Son bölümlerde açığa çıkanlar şaşırtıcıydı, art arda geldi hepsi. Gothos ve Dujek’e çok şaşırdım. Karakterlerin seçtikleri yollar da aynı şekilde, aklımın ucundan geçmeyecek şeyler oldu. Özellikle Kalam’ın Minala ile 1300 çocukla ilgilenecek olması… Apsalar ve Crokus ise var ama yok gibiydiler bu kitapta. İkisinin de ilk kitaptaki öneminden sonra burada yardımcı karakter gibiydiler. Evlerine dönmeleri de serideki rolleri bitmiş gibi hissettirdi ama umarım bitmemiştir.
Son dakika dahil olan bu karakteri çok merak ettim. Kapı meselesi de yine kafamı karıştırdı. Ejderhanın geçtiği yer asıl bahsedilen kapı olsa gerek. Peki bu kapı nedir? Kavuşum falan diyorduk. O kısım havada kaldı sanırım. Sormaya da korktum şimdi yine anlamadıysam diye.
Bu arada bu ejderhayı da aşırı merak ediyorum. Genel olarak merak ettiğim o kadar şey var ki kafam allak bullak oldu. Halbuki kitabı tane tane anlayarak okudum sanıyorum.
Ben bunu anlamamıştım… Şu an aydınlandım. Bu kitap duygu açısından fazlasıyla yoğundu gerçekten. Her açıdan keder doluydu.
Böyle nereye kadar devam edecek acaba?.. Icarium’un aslında Mappo’nun yaşadığı yere saldırmamış olduğu gerçeği nedense daha üzücü geldi bana, umarım kısa sürede ortaya çıkar.

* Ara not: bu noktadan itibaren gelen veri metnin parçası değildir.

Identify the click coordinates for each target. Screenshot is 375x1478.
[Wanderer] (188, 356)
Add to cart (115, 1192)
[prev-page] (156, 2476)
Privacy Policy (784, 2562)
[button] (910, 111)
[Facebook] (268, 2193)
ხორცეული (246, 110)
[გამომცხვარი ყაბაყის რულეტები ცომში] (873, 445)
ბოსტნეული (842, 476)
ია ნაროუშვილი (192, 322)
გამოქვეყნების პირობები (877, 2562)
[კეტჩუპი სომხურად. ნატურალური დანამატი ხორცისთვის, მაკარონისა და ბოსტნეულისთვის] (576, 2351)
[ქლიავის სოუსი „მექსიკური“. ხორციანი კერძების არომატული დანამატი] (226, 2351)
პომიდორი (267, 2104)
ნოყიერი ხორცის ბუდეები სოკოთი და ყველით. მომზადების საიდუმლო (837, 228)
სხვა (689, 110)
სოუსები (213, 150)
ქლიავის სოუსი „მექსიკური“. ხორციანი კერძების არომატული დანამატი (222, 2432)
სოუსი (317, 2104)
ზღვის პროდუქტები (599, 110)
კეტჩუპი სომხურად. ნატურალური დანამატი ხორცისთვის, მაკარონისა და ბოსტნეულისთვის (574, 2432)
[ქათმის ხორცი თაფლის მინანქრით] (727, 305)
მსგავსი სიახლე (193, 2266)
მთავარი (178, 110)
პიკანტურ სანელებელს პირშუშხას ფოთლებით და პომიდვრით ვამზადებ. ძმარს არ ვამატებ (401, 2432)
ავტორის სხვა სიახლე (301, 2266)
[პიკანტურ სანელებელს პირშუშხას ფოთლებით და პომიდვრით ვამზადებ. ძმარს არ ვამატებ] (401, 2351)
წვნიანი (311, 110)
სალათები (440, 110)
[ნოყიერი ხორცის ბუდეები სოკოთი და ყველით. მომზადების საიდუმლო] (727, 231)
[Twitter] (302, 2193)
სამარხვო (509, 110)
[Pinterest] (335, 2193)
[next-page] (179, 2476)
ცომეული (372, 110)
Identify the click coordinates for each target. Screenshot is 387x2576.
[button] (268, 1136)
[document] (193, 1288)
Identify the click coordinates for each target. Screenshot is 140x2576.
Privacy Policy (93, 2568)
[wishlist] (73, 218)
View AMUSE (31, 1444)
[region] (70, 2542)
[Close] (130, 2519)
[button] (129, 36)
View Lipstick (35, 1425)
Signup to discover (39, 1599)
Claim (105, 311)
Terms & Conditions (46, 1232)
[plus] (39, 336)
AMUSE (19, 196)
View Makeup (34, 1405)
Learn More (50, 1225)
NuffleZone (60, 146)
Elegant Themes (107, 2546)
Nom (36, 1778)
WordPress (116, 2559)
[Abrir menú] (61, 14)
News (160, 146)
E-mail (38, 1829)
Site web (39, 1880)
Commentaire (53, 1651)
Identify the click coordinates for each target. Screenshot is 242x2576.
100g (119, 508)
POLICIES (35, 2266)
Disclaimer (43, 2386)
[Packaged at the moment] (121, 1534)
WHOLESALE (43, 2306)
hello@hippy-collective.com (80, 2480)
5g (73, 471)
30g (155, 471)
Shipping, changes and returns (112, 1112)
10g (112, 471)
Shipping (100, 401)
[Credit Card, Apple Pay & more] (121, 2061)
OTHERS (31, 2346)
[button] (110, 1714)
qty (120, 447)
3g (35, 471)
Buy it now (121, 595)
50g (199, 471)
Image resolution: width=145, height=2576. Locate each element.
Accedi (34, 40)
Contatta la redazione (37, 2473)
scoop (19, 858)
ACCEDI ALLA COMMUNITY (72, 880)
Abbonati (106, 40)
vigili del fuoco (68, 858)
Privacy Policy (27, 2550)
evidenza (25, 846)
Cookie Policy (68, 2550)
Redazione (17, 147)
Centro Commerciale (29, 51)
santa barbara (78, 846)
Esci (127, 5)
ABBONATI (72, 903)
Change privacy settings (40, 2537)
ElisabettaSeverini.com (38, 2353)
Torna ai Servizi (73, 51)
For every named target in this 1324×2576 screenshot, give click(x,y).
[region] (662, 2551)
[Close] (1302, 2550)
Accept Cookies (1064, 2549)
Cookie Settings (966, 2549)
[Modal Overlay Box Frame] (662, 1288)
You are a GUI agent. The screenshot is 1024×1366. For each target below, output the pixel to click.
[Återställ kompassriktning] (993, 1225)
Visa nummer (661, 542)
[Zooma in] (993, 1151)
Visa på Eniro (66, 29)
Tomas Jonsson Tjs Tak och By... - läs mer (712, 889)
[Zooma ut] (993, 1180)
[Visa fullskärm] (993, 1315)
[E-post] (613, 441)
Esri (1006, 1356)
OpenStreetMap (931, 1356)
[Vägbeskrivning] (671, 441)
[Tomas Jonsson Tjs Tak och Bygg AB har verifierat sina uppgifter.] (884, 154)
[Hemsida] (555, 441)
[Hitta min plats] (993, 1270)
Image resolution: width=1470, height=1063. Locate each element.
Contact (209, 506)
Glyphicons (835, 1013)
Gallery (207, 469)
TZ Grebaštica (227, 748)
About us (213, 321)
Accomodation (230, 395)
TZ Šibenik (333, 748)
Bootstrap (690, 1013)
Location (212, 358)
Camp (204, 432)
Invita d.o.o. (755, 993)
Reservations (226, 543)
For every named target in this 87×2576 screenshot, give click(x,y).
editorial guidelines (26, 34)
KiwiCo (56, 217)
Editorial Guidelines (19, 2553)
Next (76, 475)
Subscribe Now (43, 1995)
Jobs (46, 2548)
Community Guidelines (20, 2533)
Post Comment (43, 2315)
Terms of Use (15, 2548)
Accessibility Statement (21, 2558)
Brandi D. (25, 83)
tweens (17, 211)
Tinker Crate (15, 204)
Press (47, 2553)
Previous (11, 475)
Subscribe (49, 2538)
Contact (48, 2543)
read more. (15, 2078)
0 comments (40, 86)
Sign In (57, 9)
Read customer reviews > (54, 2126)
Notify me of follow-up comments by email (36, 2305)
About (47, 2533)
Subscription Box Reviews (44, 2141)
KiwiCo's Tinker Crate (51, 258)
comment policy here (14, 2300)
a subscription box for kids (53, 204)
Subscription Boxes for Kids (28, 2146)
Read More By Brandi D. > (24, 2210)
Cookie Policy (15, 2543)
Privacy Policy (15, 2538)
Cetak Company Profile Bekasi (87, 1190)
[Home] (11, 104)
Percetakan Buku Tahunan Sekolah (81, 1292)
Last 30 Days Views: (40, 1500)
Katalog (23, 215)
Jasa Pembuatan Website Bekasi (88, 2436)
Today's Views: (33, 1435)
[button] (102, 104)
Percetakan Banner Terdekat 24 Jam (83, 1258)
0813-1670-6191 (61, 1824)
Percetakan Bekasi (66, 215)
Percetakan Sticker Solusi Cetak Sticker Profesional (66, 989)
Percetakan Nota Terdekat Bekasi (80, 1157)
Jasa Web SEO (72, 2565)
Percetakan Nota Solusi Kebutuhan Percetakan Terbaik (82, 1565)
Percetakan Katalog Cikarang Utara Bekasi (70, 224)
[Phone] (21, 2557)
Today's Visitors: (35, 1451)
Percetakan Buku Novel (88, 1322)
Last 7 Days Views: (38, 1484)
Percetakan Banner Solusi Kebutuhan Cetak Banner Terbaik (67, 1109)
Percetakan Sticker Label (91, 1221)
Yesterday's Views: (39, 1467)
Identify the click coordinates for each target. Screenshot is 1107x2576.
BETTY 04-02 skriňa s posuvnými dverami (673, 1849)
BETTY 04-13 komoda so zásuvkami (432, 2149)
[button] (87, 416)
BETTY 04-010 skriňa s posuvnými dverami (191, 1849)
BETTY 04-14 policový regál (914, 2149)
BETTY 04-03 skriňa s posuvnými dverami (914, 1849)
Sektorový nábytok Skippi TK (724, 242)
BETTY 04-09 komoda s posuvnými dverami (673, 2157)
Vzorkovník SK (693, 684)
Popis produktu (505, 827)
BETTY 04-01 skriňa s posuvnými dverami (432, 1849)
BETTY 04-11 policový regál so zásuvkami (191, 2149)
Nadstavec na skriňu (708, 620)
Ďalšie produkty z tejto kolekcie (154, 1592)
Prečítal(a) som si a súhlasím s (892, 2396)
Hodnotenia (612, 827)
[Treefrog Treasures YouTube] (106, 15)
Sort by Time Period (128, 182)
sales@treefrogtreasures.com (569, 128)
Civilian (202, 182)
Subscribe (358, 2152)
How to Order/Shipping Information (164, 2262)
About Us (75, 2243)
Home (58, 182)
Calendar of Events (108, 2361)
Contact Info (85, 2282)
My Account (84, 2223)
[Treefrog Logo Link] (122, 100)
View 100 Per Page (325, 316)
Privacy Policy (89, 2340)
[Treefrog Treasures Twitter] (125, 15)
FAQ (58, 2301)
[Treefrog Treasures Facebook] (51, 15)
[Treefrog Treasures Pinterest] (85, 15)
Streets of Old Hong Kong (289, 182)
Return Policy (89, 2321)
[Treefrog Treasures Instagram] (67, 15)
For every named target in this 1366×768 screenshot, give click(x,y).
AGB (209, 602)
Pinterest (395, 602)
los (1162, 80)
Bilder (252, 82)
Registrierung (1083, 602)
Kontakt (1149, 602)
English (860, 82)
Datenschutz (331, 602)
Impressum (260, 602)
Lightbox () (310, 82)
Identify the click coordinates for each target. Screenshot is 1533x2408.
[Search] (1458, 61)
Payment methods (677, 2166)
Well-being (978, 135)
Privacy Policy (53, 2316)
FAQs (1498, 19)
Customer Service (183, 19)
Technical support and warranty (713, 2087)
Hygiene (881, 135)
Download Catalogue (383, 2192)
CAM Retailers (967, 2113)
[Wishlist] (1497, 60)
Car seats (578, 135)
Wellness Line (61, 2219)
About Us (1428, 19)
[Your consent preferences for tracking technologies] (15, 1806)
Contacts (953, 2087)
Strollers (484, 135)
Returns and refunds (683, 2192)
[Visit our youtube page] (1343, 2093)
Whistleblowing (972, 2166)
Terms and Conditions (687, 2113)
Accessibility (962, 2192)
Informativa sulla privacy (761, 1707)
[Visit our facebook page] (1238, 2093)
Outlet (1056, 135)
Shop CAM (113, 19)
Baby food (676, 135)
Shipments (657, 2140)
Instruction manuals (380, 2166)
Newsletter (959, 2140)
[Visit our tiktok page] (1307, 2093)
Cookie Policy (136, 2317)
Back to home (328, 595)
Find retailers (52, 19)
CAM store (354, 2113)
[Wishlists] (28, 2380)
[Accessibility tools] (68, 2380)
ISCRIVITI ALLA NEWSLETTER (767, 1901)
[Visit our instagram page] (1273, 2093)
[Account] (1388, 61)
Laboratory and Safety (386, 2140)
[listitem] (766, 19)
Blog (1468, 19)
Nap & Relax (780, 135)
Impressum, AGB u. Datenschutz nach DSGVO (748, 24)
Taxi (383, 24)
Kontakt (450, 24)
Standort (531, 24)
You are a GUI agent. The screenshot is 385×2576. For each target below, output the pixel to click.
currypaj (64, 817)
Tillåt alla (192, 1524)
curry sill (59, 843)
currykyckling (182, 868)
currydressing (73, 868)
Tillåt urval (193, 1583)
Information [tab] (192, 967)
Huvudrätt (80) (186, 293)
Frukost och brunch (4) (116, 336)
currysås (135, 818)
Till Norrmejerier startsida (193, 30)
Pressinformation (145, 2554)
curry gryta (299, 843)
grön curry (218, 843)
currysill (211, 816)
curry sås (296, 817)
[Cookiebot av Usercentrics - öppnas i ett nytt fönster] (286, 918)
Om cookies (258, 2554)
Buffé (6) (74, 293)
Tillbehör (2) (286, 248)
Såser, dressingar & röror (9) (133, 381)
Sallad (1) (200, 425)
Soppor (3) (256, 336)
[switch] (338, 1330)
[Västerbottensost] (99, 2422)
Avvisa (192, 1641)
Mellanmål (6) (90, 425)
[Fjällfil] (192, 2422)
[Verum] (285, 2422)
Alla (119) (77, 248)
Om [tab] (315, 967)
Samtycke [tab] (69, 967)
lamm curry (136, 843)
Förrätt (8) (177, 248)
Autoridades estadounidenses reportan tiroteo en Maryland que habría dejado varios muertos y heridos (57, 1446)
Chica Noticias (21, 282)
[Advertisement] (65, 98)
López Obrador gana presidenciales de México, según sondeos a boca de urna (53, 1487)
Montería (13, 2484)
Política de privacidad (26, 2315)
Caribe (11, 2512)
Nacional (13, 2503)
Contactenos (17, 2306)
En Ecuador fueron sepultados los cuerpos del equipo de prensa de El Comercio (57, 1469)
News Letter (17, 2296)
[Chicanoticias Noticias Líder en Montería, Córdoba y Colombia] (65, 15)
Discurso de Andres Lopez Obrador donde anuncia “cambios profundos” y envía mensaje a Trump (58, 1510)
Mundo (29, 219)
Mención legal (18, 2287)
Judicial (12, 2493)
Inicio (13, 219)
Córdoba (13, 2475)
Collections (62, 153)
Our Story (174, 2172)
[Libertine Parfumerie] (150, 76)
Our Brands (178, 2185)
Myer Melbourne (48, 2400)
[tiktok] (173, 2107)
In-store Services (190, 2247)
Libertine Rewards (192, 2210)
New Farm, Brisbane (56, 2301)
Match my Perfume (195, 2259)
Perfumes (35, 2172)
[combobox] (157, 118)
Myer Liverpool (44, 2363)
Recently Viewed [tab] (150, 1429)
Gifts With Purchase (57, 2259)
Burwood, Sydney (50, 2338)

Genel olarak Ay Bahçeleri’ni daha çok sevmiştim ama bu kitabın da aşağı kalır yanı yok, hatta daha yoğun olduğu ortada. Sanırım ilk Ay Bahçeleri’ni okuyunca daha çok bağlandım. Dolayısıyla bu kitapta da öncekinden tanıdığım karakterleri daha büyük bir zevkle okudum. Tabii sonlara doğru yeni karakterlere de alışıp benimsediğimi fark ettim. Özellikle Mappo-Icarium ikilisi, Duiker, Heboric ve şaşırtıcı bir şekilde Felisin… Genelin aksine Felisin’e özellikle sonlarda çok ısındım. Mappo ve Icarium’un ilişkisi dostluk açısından şimdiye kadar okuduğum kitaplardan en iyi yansıtılmış olanıydı diyebilirim. Coltaine’i de es geçmek olmaz tabii, inanılmaz bir fedakarlık söz konusuydu. Yeni doğmuş hali ileride konuya dahil olur sanırım. Genel olarak Wickan kabilesini çok ilgi çekici buldum zaten. Davranışlarından, geleneklerinden bahsedilen kısımları ilgiyle okudum. Burada Erikson’ın antropolog tarafı kendini göstermiş.
Başka ne desem bilemedim, daha diyecek çok şeyim varmış gibi hissediyorum. Ama kitabı bitirmenin şokuyla ne aklıma geldiyse onu yazdım şimdilik.